解くべき問題: 後に示す往診の文章から、「翌日のお迎えの車中で運転手が話しかけてきた。」という一文を英語に訳してください。

提示文章:
ただいま往診中 その7
一本の点滴
三輪誠
このはなしは私が開業して間もない、15年位前のできごとである。
夜中に往診依頼があり、いきなり迎えの車が来た。軽トラックで夜道を突っ走り到着。玄関に入るとおびただしい靴の数。
「どうぞ、こちらへ」
「どなたさんも、まっぴらごめんなすって」という感じで手刀をきりながら、奥へ進む。ぎっしり居並んだ人の頭の向こうにおじいさんが寝ていた。意識はなく、顔面は真っ赤、全身汗びっしょり、大きないびき。誰が見ても脳卒中の緊急事態だ。ふと顔を上げると、泣いている者あり、興奮している者あり。いくつもの目が私を見つめた。重苦しい雰囲気の中でようやく一人が口を開いた。
「実は、脳梗塞で何回も入院しています。今回もそうだと思います。近くの先生に診てもらったんですが、手のつけようがないと帰ってしまいました。どうしたらよいでしょうか。」
「おじいさんは何回も入院しました。もうかわいそうです。」
「いや、このままでは見殺しです。入院させないと。」
矢継ぎ早に意見が出る。たぶん、さっきまでその議論が繰り返されていたのだろう。
困った。この大勢のなかで何か結論をださなければならない。
「点滴をしましょう。」私は余計な説明を省き点滴を開始した。
翌日のお迎えの車中で運転手が話しかけてきた。
「私はおじいさんの娘の亭主です。助かりました。あの点滴で皆が落ち着きました。」
たった一本の点滴は立派な医療行為となり、入院賛成派と反対派の折り合いがついたらしい。
数日後、おじいさんは旅立った。

記録情報:
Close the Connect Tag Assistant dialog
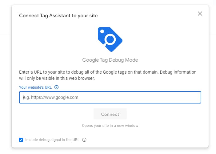This screenshot has width=216, height=154. pyautogui.click(x=200, y=14)
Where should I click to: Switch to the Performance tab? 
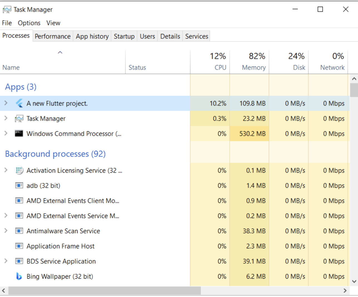click(x=53, y=36)
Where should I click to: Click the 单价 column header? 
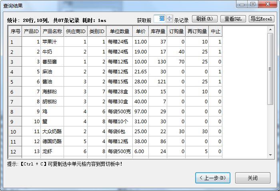tap(140, 32)
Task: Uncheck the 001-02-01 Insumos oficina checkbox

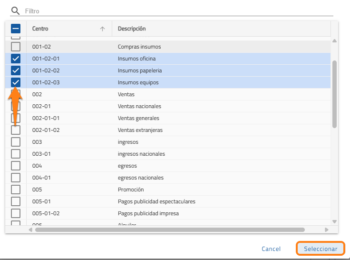Action: [16, 59]
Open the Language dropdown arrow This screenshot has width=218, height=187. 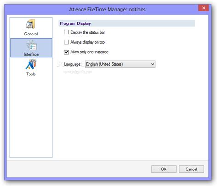[153, 64]
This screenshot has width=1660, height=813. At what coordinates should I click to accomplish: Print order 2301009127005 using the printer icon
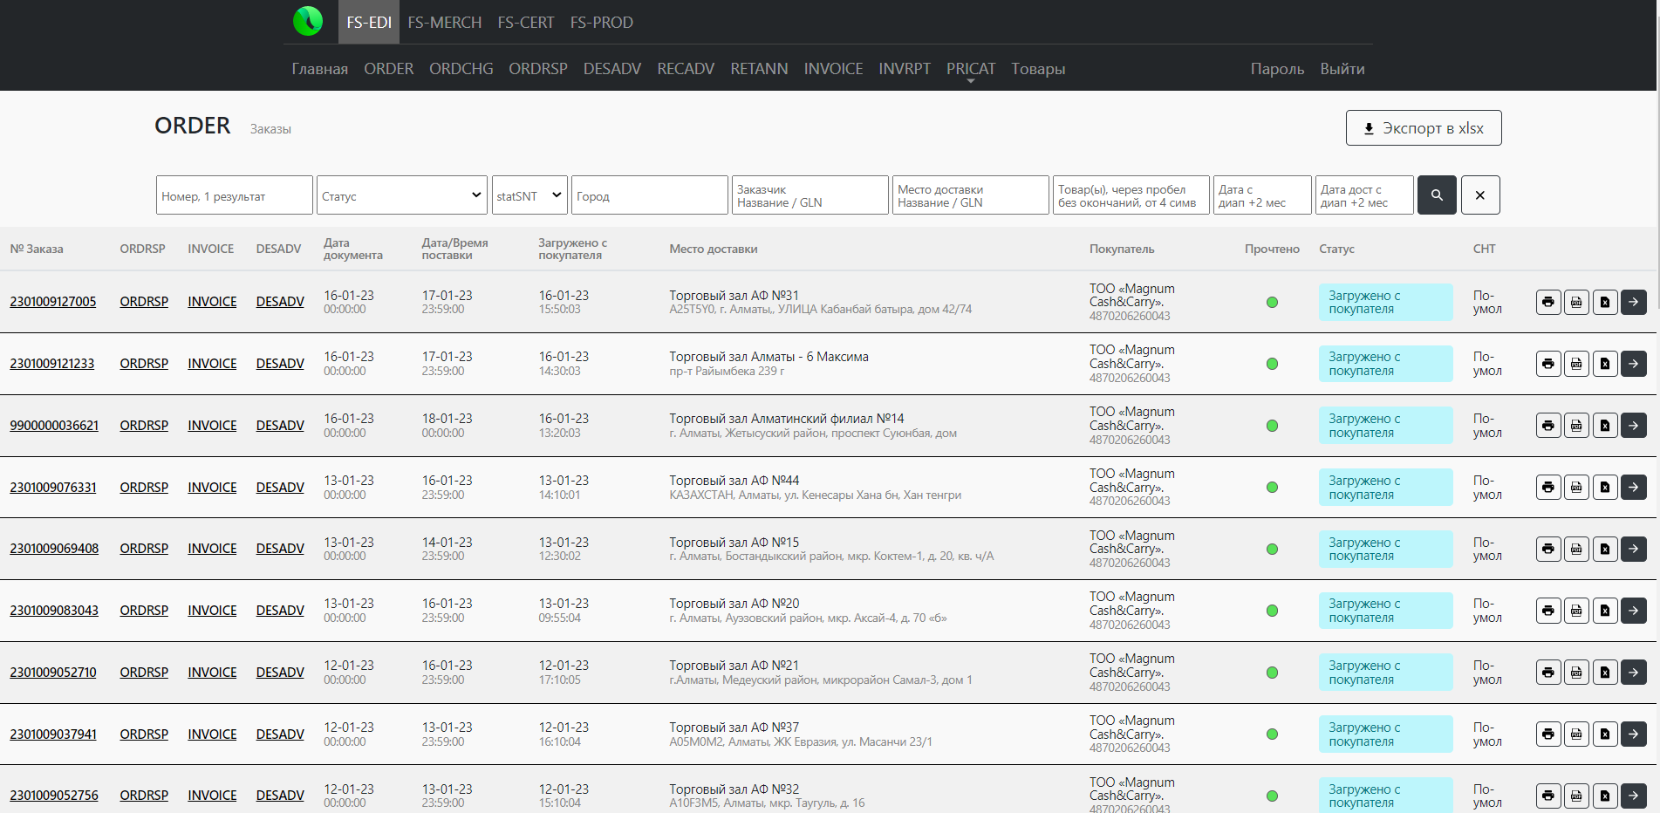(x=1547, y=302)
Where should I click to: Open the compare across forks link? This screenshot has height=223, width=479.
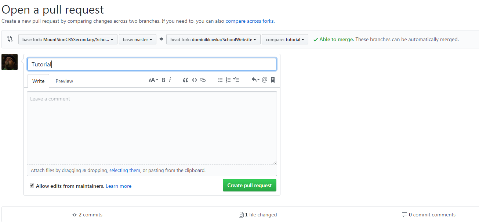pyautogui.click(x=250, y=21)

記述解答: The next day, in the car that came to pick me up, the driver struck up a conversation with me.